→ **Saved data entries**
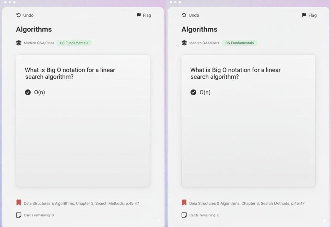Click the red bookmark icon in left window
Screen dimensions: 331x227
(19, 203)
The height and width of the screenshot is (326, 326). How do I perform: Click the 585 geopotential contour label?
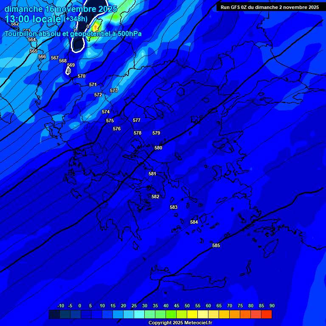pos(216,246)
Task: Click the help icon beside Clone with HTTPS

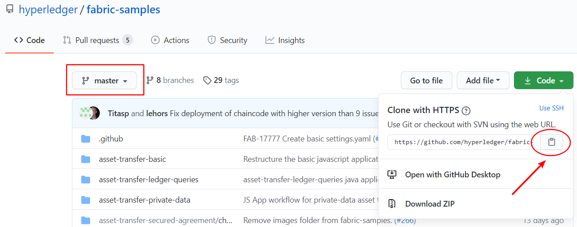Action: click(466, 111)
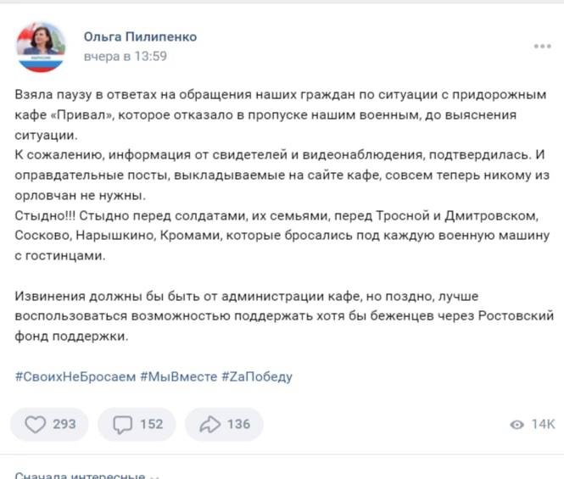Open author name Ольга Пилипенко
The image size is (564, 479).
coord(140,36)
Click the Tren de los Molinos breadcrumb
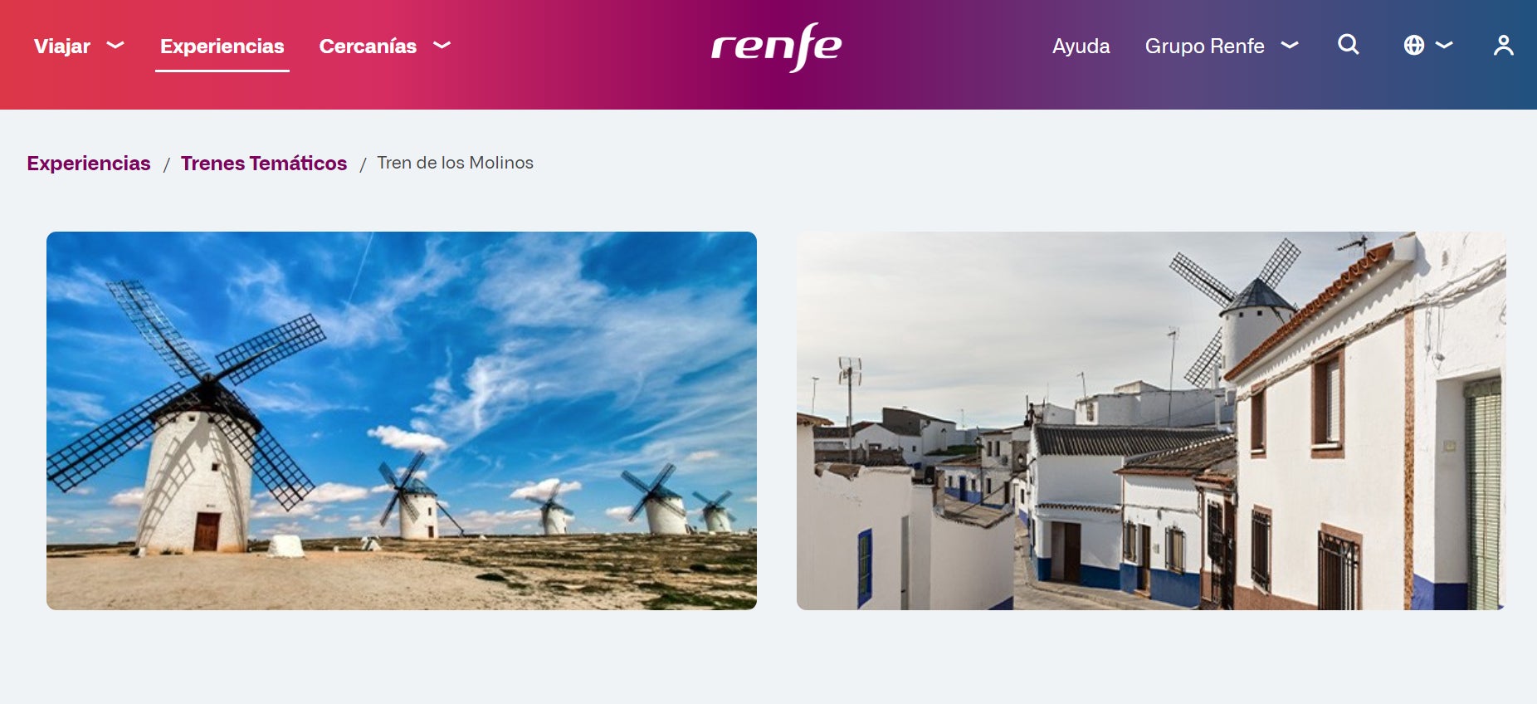This screenshot has height=704, width=1537. (x=455, y=163)
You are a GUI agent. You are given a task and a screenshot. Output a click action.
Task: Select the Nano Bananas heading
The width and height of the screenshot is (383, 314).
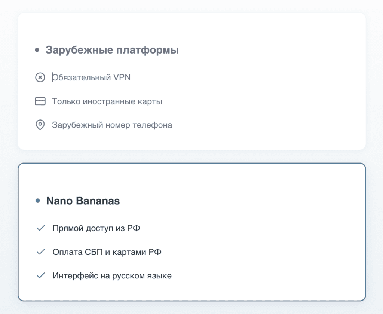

→ **About this exercise**
The lines to set down run from the line with "Task: Click the" up to and including the line with "You are a GUI" in the entries above. Reproduce them exactly, with no pictures.

→ **Result for this task**
Task: Click the help icon beside Clone with HTTPS

Action: click(466, 111)
Open author name Ольга Пилипенко
The image size is (564, 479).
coord(140,36)
Click the Tren de los Molinos breadcrumb
This screenshot has height=704, width=1537. (x=455, y=163)
You are a GUI agent. You are given a task and a screenshot. Output a click action.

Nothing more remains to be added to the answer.